🏠 Advanced House Prices Prediction

A complete machine learning solution for predicting house prices using the Ames Housing dataset. This project implements an end-to-end pipeline from data preprocessing to web deployment, achieving competitive performance on the Kaggle leaderboard.

🚀 Features

Data Processing Pipeline: Automated cleaning and feature engineering for optimal model performance.
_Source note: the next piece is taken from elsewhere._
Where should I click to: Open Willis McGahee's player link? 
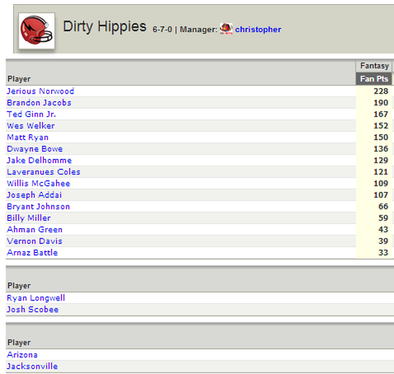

Please read data/data_description.txt for detailed feature explanations and comprehensive understanding of the dataset.
Multiple ML Models: Linear Regression and XGBoost implementations with performance comparison
Interactive Web Application: Streamlit-based interface for real-time predictions and custom model training
Production Ready: Docker containerization and comprehensive evaluation metrics

📂 Folder Structure

├── 📂 data/                # Datasets and description
│   ├── 📄 train.csv        # Training data
│   ├── 📄 test.csv         # Test data
│   ├── 📄 new_train.csv    # Processed training data
│   ├── 📄 new_test.csv     # Processed test data
│   ├── 📄 data_description.txt
├── 📂 models/              # Trained models and schemas
│   ├── 📦 linear_regression_model.pkl
│   └── 📄 schemas.py       # Pydantic data validation
│
├── 📂 configs/             # Application configuration
│   └── ⚙️ config.py
│
├── 📂 views/               # Streamlit application components
│   ├── 🏡 house_price.py   # Main prediction interface
│   ├── 🛠️ custom_linear_app.py    # Custom model training
│   └── 🚀 custom_xgboost.py       # XGBoost implementation
│
├── 📓 data_cleaning_and_feature_engineering.ipynb
├── 🐳 Dockerfile           # Container configuration
├── environment.yml         # Conda environment
├── Instructions.md         # Student instructions
├── LICENSE                 # License information
├── 🚀 main.py              # Application entry point
├── Party_Time.ipynb        # Google Colab notebook
├── 📦 requirements.txt     # Dependencies
├── server-instructions.md  # Server setup guide
└── 🖥️ start.sh             # Launch script

🚀 Quick Start

Prerequisites

Python 3.8+
pip or conda
Kaggle account (for dataset access)

Installation

Clone the repository

git clone <repository-url>
cd Kaggle_Advanced_House_Prices

⚙️ Environment Setup

🅰️ Option 1: Create and activate a virtual environment

🐧 Linux/macOS

python3.11 -m venv .venv
source .venv/bin/activate

🪟 Windows

python -m venv .venv
.\.venv\Scripts\activate

Or alternatively using Conda for all OS:

conda env create -f environment.yml
conda activate kaggle-house-prices

Add conda to your kernel to use it in Jupyter Notebook.

conda install ipykernel
python -m ipykernel install --user --name loan-approval --display-name "Loan Approval"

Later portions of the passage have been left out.